(Dataset records begins)

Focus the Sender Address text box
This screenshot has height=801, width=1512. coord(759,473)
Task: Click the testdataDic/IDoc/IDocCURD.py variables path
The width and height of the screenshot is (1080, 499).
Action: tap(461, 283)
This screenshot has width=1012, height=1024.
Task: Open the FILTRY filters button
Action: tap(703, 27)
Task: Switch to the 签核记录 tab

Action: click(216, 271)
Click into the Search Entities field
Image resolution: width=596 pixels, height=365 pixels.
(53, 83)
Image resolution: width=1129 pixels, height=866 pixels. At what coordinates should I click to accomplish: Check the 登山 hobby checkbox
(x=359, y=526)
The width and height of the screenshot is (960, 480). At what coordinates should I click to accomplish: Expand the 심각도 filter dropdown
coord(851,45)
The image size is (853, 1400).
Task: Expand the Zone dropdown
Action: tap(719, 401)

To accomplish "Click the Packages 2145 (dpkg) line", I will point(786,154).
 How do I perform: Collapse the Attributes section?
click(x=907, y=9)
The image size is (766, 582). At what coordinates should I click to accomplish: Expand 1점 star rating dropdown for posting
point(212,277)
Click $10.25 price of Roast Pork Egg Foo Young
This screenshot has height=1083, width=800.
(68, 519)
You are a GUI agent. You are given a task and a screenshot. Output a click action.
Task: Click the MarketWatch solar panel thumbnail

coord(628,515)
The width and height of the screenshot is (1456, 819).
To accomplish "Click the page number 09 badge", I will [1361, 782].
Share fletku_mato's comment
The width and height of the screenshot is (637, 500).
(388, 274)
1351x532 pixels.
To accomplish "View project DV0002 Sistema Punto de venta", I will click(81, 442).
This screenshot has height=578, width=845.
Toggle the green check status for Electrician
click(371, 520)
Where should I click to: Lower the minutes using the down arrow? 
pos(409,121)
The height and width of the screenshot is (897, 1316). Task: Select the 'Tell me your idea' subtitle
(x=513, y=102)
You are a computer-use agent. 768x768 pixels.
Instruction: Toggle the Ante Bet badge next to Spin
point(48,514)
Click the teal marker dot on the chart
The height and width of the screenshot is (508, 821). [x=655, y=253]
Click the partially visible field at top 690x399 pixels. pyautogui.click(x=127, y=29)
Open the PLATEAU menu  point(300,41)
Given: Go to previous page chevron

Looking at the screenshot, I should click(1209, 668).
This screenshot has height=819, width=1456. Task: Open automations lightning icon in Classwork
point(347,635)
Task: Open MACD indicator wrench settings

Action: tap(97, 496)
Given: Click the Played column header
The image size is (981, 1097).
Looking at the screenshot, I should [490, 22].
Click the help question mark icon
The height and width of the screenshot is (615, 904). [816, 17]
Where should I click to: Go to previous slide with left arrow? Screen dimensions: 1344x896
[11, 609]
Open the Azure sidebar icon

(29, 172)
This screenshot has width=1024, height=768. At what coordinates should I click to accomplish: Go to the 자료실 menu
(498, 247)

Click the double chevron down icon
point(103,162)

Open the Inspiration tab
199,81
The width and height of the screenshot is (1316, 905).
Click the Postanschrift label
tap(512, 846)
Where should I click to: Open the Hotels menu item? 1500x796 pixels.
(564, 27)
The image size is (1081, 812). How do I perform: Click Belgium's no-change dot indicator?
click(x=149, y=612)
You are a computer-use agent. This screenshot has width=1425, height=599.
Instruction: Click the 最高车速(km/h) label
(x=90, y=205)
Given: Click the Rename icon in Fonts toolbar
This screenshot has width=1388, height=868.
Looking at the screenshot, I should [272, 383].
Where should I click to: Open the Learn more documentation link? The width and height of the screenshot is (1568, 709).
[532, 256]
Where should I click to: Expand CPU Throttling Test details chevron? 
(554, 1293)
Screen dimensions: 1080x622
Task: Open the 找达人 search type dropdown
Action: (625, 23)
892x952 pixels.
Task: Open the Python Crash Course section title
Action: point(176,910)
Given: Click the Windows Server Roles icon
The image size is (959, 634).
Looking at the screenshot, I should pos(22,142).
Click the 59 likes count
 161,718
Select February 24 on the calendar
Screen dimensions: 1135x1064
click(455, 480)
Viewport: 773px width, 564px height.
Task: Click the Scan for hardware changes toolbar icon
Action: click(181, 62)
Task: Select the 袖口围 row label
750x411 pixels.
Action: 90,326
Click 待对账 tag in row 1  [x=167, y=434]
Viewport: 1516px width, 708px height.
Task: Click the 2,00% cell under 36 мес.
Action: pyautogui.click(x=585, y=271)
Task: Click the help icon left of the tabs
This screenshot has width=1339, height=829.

(Dataset records ends)

- **What you are asked to do**: Beginning at the top of the records above, transcribe each line exactly up to and including the line that holds "The width and height of the screenshot is (1456, 819).".

- **Answer to the problem**:
Focus the Sender Address text box
This screenshot has height=801, width=1512. coord(759,473)
Task: Click the testdataDic/IDoc/IDocCURD.py variables path
The width and height of the screenshot is (1080, 499).
Action: tap(461, 283)
This screenshot has width=1012, height=1024.
Task: Open the FILTRY filters button
Action: tap(703, 27)
Task: Switch to the 签核记录 tab

Action: click(216, 271)
Click into the Search Entities field
Image resolution: width=596 pixels, height=365 pixels.
(53, 83)
Image resolution: width=1129 pixels, height=866 pixels. At what coordinates should I click to accomplish: Check the 登山 hobby checkbox
(x=359, y=526)
The width and height of the screenshot is (960, 480). At what coordinates should I click to accomplish: Expand the 심각도 filter dropdown
coord(851,45)
The image size is (853, 1400).
Task: Expand the Zone dropdown
Action: tap(719, 401)

To accomplish "Click the Packages 2145 (dpkg) line", I will point(786,154).
 How do I perform: Collapse the Attributes section?
click(x=907, y=9)
The image size is (766, 582). At what coordinates should I click to accomplish: Expand 1점 star rating dropdown for posting
point(212,277)
Click $10.25 price of Roast Pork Egg Foo Young
This screenshot has height=1083, width=800.
(68, 519)
You are a GUI agent. You are given a task and a screenshot. Output a click action.
Task: Click the MarketWatch solar panel thumbnail

coord(628,515)
The width and height of the screenshot is (1456, 819).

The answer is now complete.